Skutki zaniechania orzekania o winie rozkładu pożycia małżeńskiego
Zasadą jest, że orzekając rozwód sąd orzeka także, czy i który z małżonków ponosi winę rozkładu pożycia. Jednakże na zgodne żądanie małżonków sąd zaniecha orzekania o winie i w takim wypadku następują skutki takie, jak gdyby żaden z małżonków nie ponosił winy. Zaniechanie orzekania o winie stwarza więc fikcję braku winy, a zatem oboje małżonkowie są traktowani jako niewinni rozkładu ich pożycia małżeńskiego.
Jakie to ma praktyczne konsekwencje?
Jeżeli małżeństwo zostało rozwiązane przez rozwód z zaniechaniem orzekania o winie, to każdy z tak rozwiedzionych byłych małżonków, jeżeli znajduje się w niedostatku, może żądać od drugiego małżonka rozwiedzionego alimentów odpowiadających swoim usprawiedliwionym potrzebom oraz możliwościom zarobkowym i majątkowym małżonka zobowiązanego.
Zatem w przypadku niedostatku, okoliczność czy rozwód był orzekany z ustalaniem winy czy nie, nie ma jakiegokolwiek znaczenia.
Jednakże w sytuacji, gdy orzekając rozwód, sąd zaniechał orzekania o winie, nie znajduje zastosowania uregulowanie zawarte w art. 60 § 2 k.r.o., normujące tzw. rozszerzony obowiązek alimentacyjny byłego małżonka. Zgodnie bowiem z powyżej wskazanym przepisem, jeżeli jeden z małżonków został uznany za wyłącznie winnego rozkładu pożycia, a rozwód pociąga za sobą istotne pogorszenie sytuacji materialnej małżonka niewinnego, sąd na żądanie małżonka niewinnego może orzec, że małżonek wyłącznie winny jest zobowiązany przyczyniać się w odpowiednim zakresie do zaspokajania usprawiedliwionych potrzeb małżonka niewinnego, chociażby ten nie znajdował się w niedostatku.
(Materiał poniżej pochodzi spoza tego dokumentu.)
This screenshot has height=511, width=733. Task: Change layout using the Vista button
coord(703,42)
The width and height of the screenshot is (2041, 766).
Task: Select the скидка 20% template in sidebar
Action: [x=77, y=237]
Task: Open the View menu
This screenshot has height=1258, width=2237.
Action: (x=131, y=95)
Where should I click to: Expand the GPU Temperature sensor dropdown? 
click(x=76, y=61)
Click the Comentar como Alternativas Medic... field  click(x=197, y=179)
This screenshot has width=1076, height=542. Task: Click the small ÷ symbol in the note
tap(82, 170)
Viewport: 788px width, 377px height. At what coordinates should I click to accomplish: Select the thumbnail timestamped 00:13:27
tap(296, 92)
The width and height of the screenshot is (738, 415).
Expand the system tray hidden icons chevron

Zatem zaniechanie orzekania o winie w sprawie o rozwód może mieć poważne konsekwencje dla niewinnego małżonka, dla którego rozwód pociąga za sobą istotne pogorszenie sytuacji materialnej, gdyż przy braku orzekania o winie nie zostaną zasądzone na jego rzecz alimenty od drugiego małżonka.